Anonymous wrote:Anonymous wrote:I like UWMC (currently at 8 percent yield). The company is a SPAC and it was a family business with the CEO being a large stakeholder. To me, that suggests the divi won’t dry up. Also Verizon is a good prospect. SPOK also has been very good. It might be a good time to look at Ford too. Currently priced low.
I'm the PP who posted I'm watching BMY and ARC--, my most recent large purchase was SPOK and it's done great. I'm not sure I would buy it now at its current priced, but maybe some. My one hesitation about VZ is the potential cost of the underground lead contamination. It could be massive. I have some and haven't sold, but am not adding because of that. Ford is on my watchlist too, though I tend to avoid car stocks.

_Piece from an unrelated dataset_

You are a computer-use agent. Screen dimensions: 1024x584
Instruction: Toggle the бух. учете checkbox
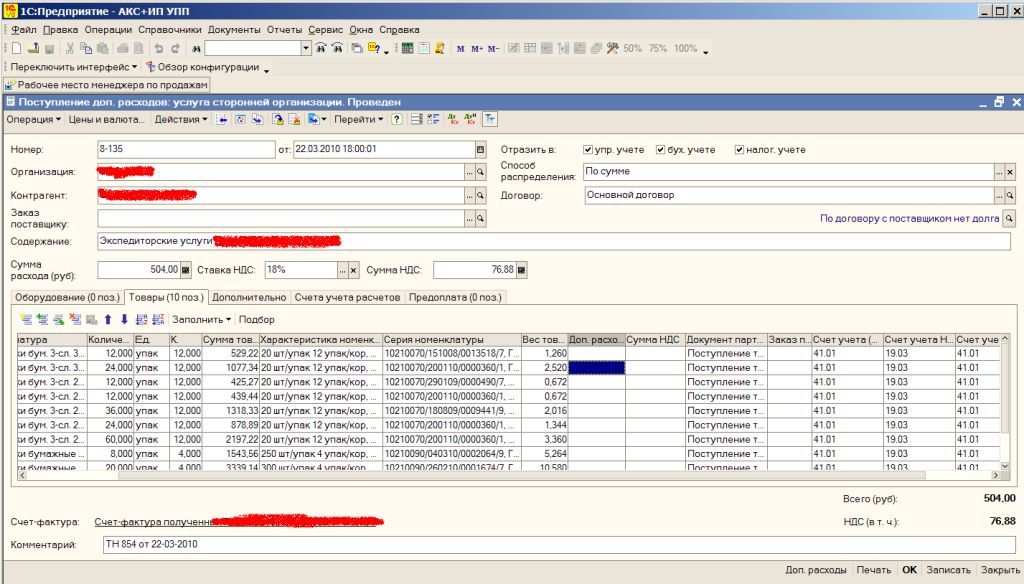click(661, 150)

Anonymous wrote:Dividend payers. Tobacco sector PM and MO. Energy XOM, DVN, and ENB. Utilities DUK. Healthcare MRK and AMGN. Financials RF HBAN Ally Citi bought in 2009 and during pandemic swoon. Food sector KHC MDLZ. Tech AVGO Telecom VZ
Some dividend payer ideas, some timely and a few not timely. You could use ETFs to get more diversification. Sectors out of favor today are Tobacco and most financials. MDLZ just reported great earnings and AVGO is my core Tech dividend payer. GL
Anonymous wrote:I like UWMC (currently at 8 percent yield). The company is a SPAC and it was a family business with the CEO being a large stakeholder. To me, that suggests the divi won’t dry up. Also Verizon is a good prospect. SPOK also has been very good. It might be a good time to look at Ford too. Currently priced low.
Anonymous wrote:Anonymous wrote:Anonymous wrote:If you have a 4 million portfolio, you should be able to easily get 100k in dividend income. A stock with a 3% dividend provides 30k in income for every million invested.
Following/copying the Berkshire portfolio isn’t a bad idea. It’s not an apples to apples scenario since Berkshire negotiates prices and dividends. Half of Berkshire’s holding are in Apple. Great stock, but dividend is only .50 for the common investor. Not sure what it is for Berkshire.
+1. I was confused about OP’s math
I was thinking OP didn't want to convert all the way from growth to dividends.
OP--if you have any money at Fidelity I would use their stock screener tool to research stocks and their dividend view for your portfolio. I have done pretty well with setting that at the yields I'm looking for and then reviewing some of the research on it.
I have tilted towards growth stocks, so I go value-oriented for my dividend buys.
For Value/value-ish dividend buys, Jefferson Financial research is often the analysis I go to further and then maybe Ford Equity. If they don't rate it as a 1 or 2 buy, I don't do further research (you can also just screen for ones they list as a buy). Some people use multiple research orgs as a check and I usually do that too. I still always drill into the numbers myself a bit. If you're assembling a long-term stable-ish portfolio, you want to see a consistent history of dividends-- stable or growing, a good dividend sustainability metric, and a reasonable price for the stock. Industry diversity is important--you don't want to end up over tilted towards Industrials, Railroads, Health Care, Utilities, etc. as they are cyclical or subject to certain economic pressures. Even though you're focused on the income stream, you still need to think about the assets overall.
If this is more than you want to do, I also own Vanguard Dividend Appreciation Index etf and use that as my benchmark comparison.
Right now looking at my watchlist, if I wanted to buy more individual stocks without doing further research I would buy
BMY
ARC
as they are both at prices I currently like. But they might not make sense in your portfolio.
Anonymous wrote:Anonymous wrote:If you have a 4 million portfolio, you should be able to easily get 100k in dividend income. A stock with a 3% dividend provides 30k in income for every million invested.
Following/copying the Berkshire portfolio isn’t a bad idea. It’s not an apples to apples scenario since Berkshire negotiates prices and dividends. Half of Berkshire’s holding are in Apple. Great stock, but dividend is only .50 for the common investor. Not sure what it is for Berkshire.
+1. I was confused about OP’s math
Anonymous wrote:If you have a 4 million portfolio, you should be able to easily get 100k in dividend income. A stock with a 3% dividend provides 30k in income for every million invested.
Following/copying the Berkshire portfolio isn’t a bad idea. It’s not an apples to apples scenario since Berkshire negotiates prices and dividends. Half of Berkshire’s holding are in Apple. Great stock, but dividend is only .50 for the common investor. Not sure what it is for Berkshire.